Dave the Zombie…at the supermarketOctober 14, 2010
He pushed the trolley into the store. Since becoming one of the undead, Dave’s tastes in food had changed dramatically. Gone were the spicy foods and foods rich with garlic and herbs and in their place were bland ready meals. Dave wasn’t sure if he needed food or if he just ate out of habit. He grabbed several pre-packaged stick-in-the-microwave meals and headed to the checkout.
This is where the trouble started…
Dave put all the items on the conveyor belt and brought out his credit card to pay for the items. He keyed in his number. And waited. And waited some more. Nothing happened for a few moments. The cashier looked up at Dave suspiciously.
“Do you have any other form of payment? The machine doesn’t like your card.”
Dave rummaged in his wallet. The cashier caught a wiff of Dave’s rotting flesh and her hand slipped to the emergency button and pressed it.
A security guard came over.
“Is everything alright?” he asked the cashier.
“His card didn’t work in the machine and he smells funny” said the cashier trying not to breath any of the awful stench emanating from Dave.
“Could you come with me sir” said the guard and took hold of Dave’s arm. He was most surprised when the rest of Dave didn’t come with it.

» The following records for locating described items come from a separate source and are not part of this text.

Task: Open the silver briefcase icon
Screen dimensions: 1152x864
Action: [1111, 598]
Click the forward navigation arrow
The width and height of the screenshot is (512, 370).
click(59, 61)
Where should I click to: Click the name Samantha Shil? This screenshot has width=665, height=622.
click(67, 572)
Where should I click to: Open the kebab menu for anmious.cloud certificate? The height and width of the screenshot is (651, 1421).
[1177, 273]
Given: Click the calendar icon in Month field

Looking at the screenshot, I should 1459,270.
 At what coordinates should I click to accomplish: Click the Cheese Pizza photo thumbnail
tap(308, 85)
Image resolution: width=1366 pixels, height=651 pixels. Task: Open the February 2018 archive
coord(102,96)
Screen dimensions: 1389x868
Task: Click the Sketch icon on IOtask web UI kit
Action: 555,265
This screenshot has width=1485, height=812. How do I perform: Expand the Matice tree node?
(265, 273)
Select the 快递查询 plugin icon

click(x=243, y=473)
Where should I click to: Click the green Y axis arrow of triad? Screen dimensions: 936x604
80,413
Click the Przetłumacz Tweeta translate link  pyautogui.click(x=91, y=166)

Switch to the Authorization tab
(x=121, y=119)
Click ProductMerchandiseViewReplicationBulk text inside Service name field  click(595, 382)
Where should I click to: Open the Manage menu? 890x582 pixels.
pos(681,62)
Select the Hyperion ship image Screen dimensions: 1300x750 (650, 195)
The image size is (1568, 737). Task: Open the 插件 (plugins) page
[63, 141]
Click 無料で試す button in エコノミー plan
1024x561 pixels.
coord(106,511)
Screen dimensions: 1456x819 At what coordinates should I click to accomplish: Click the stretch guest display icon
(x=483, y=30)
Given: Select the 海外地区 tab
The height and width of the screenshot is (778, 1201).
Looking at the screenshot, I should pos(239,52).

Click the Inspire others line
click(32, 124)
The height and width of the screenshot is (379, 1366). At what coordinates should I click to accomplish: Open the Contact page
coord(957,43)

“Urghhhhh Ugg Urghhhhh Urghhhhh arrrr” said Dave meaning “Do you mind, but that’s my arm you have just ripped off”.
The guard gestured with the severed limb in a follow me gesture.
Dave left the groceries and followed the security guard.
Dave was taken to a small room and told to wait there. The guard left the severed limb in the room with Dave and left to search for the store manager. When he had gone, Dave reattached his arm using some sticky tape that was in a tape dispenser on the desk that was in the room.
After a few minutes the door opened and a middle-aged balding, slightly overweight man entered the room. He walked to the other side of the desk and sat down. Dave couldn’t tell if it was the milkyness of his eyes but the man appeared to be entirely gray.
“Good day to you sir” he sneered with a rather nasal voice.
“Urrrrrrgh” replied Dave.
“Can you tell me where you got the card that you tried to pay with?”
“Ug, Urrrrrgg hggggrph, arrrrrggggh” said Dave meaning”it was given to me by my bank”.
“That’s all well and good” said the manager completely ignoring Dave “but this card belongs to someone who is now deceased” he said with a smirk. “It’s your bad luck that whatever scumbag stole this card and sold it to you didn’t do his homework” he said, a smile on his face. He was in full bad cop mode. He wanted to gloat and get Dave to confess before the real police arrived. “Tell me who sold this card to you or I’ll let the police know you weren’t being…co-operative”.
“Urrr hrrrrrst grrrrrraffffggg” said Dave, more than a little agitated.
“Don’t give me that” snarled the manager “you come into my store and try to pay using some poor dead bloke’s card, what kind of scumbag are you?” he prodded Dave with his finger, it made a hole in Dave’s chest.
Dave had decided that he’d had enough.
“Mmmmmmmm” he said, meaning “that store manager’s brain tasted much better than microwavable macaroni”.